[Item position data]
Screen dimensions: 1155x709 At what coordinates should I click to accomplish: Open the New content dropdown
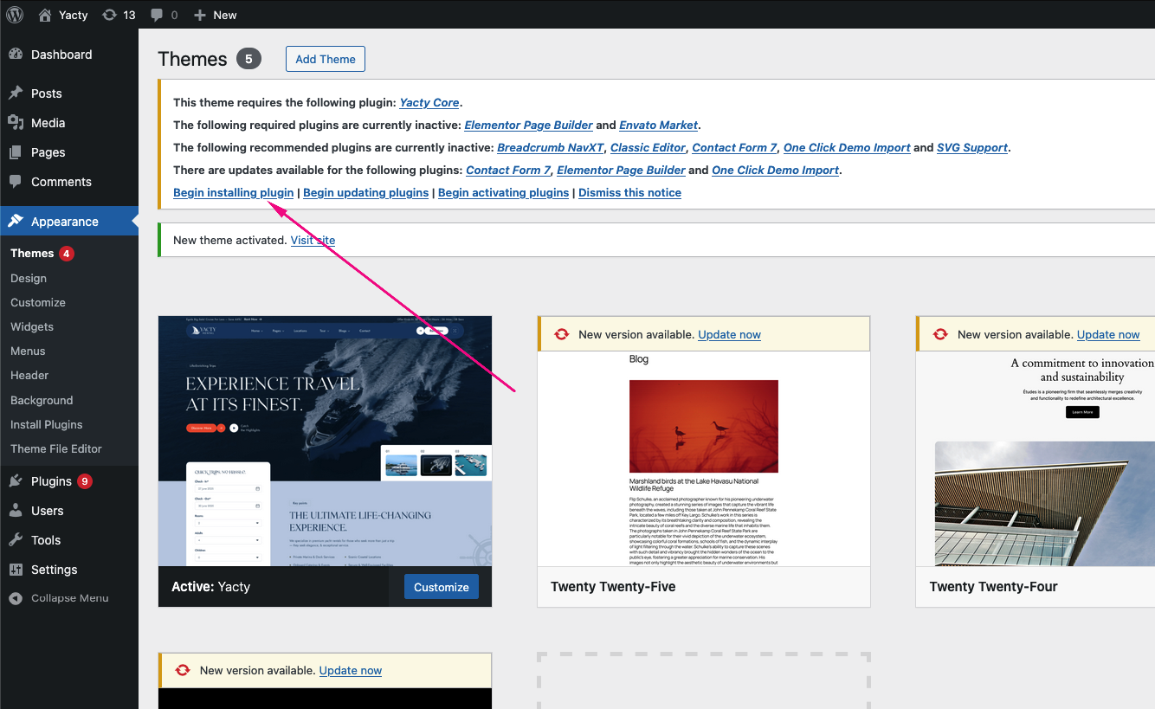(x=216, y=15)

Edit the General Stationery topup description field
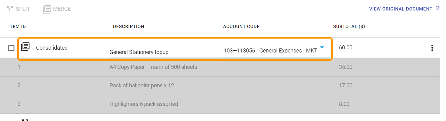(x=164, y=52)
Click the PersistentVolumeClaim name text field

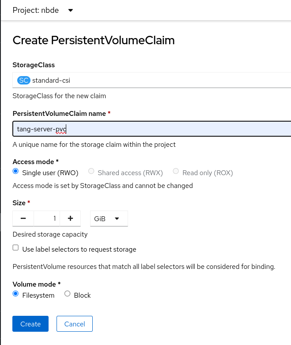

*Exercise description:* Lay out the lines of the data above as a numbered list, skipping blank lines and leaving the pictures out.

*Reply:*
1. Screen dimensions: 1155x709 At what coordinates should I click to accomplish: Open the New content dropdown
2. (x=216, y=15)
3. Edit the General Stationery topup description field
4. (x=164, y=52)
5. Click the PersistentVolumeClaim name text field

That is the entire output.